232 Bunsen, Egypt's Place in History, V, 90.
233 Ibid.
234 Stele, p. 44.
La question de savoir si les termes ci-dessus ne sont dus qu'à de simples "coïncidences" ou ne le sont pas, est livrée à la décision de nos savants Symbologues et Philologues. Nous [V 143] exposons des faits – et rien de plus. Beaucoup d'autres écrivains bien plus instruits et plus qualifiés pour être écoutés, que l'auteur n'a jamais prétendu l'être, ont suffisamment démontré que Pierre n'a jamais eu rien à faire avec la fondation de l'Eglise Latine, que son nom supposé de Petra, ou Kiffa, ainsi que toute l'histoire de son Apostolat à Rome, ne sont qu'un simple jeu sur le mot qui, dans tous les pays, signifiait, sous une forme ou sous une autre, l'Hiérophante ou Interprète des Mystères et enfin que, loin d'avoir subi le martyre à Rome, où il n'alla probablement jamais, il mourut à Babylone à un âge avancé.
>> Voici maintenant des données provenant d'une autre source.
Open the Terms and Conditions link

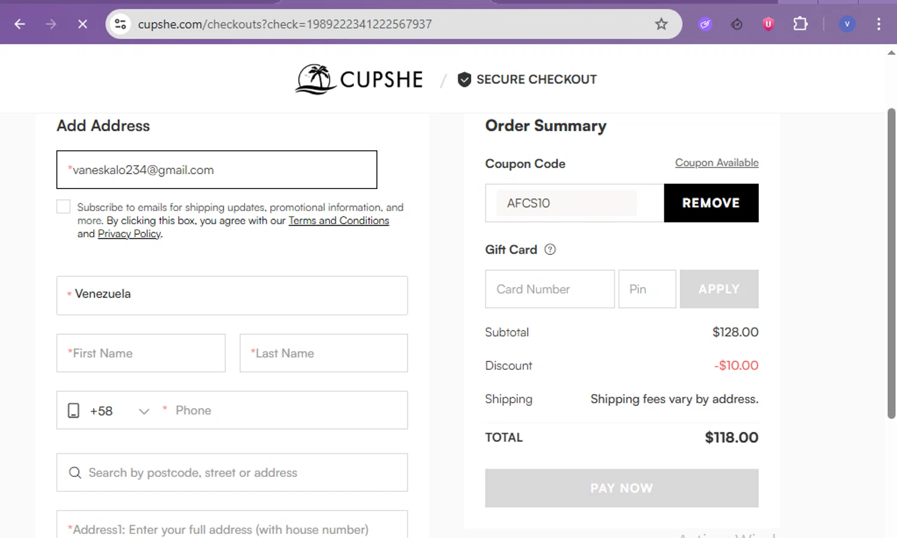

Dans le Sepher Toldoth Jeshu, manuscrit hébreu d'une grande antiquité – évidemment un document original et très précieux, si l'on en juge par le soin qu'apportèrent les Juifs à le cacher aux Chrétiens – on parle de Simon (Pierre) comme d'un "fidèle serviteur de Dieu" qui passa sa vie dans les austérités et la méditation, comme d'un Cabaliste et d'un Nazaréen qui vécut à Babylone "au sommet d'une tour, y composa des hymnes, y prêcha la charité" et y mourut.
235 Voyez le Hindu Classical Dict., de Dawson, sub voc., "Pîthasthânam".